The dry conditions during the last two months in Iowa present a challenge in planning for next year's field work, especially if the drought persists. Although it is still a little early to predict rainfall and its capacity to build soil moisture in the soil profile, producers should plan fall tillage carefully.
Tillage of the soil surface leads to loss of moisture that may be needed next spring. Soil with surface cracks allows deeper infiltration of rainfall without extra tillage for fracturing the compacted soil surface layer.
Soil management planning and implementation are fundamental to successfully conserve soil moisture. Prior to tilling, inspect the top 6 inches of soil to determine soil moisture status. If soil moisture is below the field capacity, minimize the number of tillage passes or practice no-till farming to conserve soil moisture. Plan for enough residue cover to be left on the soil surface after harvest to help conserve soil moisture for next spring.
Top 10 ways to leave more residues on the soil surface:
- Follow a crop rotation sequence that includes high-residue crops (e.g., soybean does not provide the same protection as corn, or a cover crop such as oats or alfalfa).
- If you must use tillage, wait until spring.
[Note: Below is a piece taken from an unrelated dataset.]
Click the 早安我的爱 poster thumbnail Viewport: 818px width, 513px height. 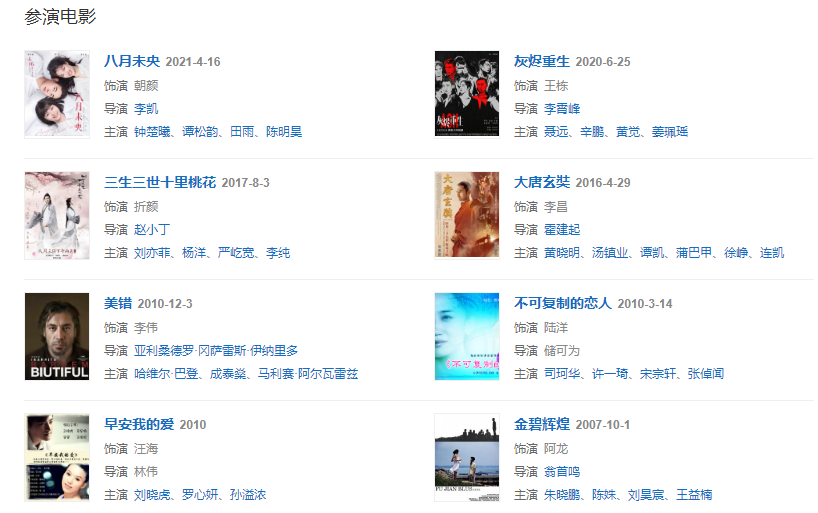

- Reduce the number of tillage passes.
- Plant rye or wheat as a winter cover crop, especially following low-residue crops such as soybean.
- Set chisels and disks to work shallower.
- Scrap the moldboard plow.
- Drive slower on tillage operations--driving fast throws more soil and covers residue.
- Use straight shanks and sweeps on chisel plows; twisted shanks can bury 20 percent more residue.
- No-till drill soybean instead of planting them conventionally--no-till drilling keeps more residues on the soil surface and generally produces a quicker canopy.
- Convert to a no-till tillage management system.
Conservation practices play a major role in managing soil moisture conditions. The absence or reduction of soil disturbance in no-till both minimizes soil moisture loss from the soil surface and maximizes soil moisture storage. They also enhance beneficial soil physical properties such as increased infiltration rate, maintenance of soil macropores, and reduction of surface runoff during rainfall, thus increasing soil moisture storage.
Soils that received primary tillage during fall may need to be leveled with a secondary tillage operation before planting. Two calendar strategies can be used to conserve soil moisture: early spring or just before planting. With an early spring strategy, the soil is opened up for some drying, but any spring rain that does occur can cause soil erosion. With a late spring strategy, the tillage and leveling operation is delayed until as close to planting time as possible. Using tillage just before planting preserves soil moisture present in the tilled depth and reduces soil moisture loss before planting.
Know your soil
If it has poor internal drainage, consider light tillage passes with a field cultivator or disk just before planting. This strategy dries the surface enough to plant without causing undue moisture loss. For soils with adequate internal drainage, no-till may offer the best management choice, particularly under dry conditions such as in this year.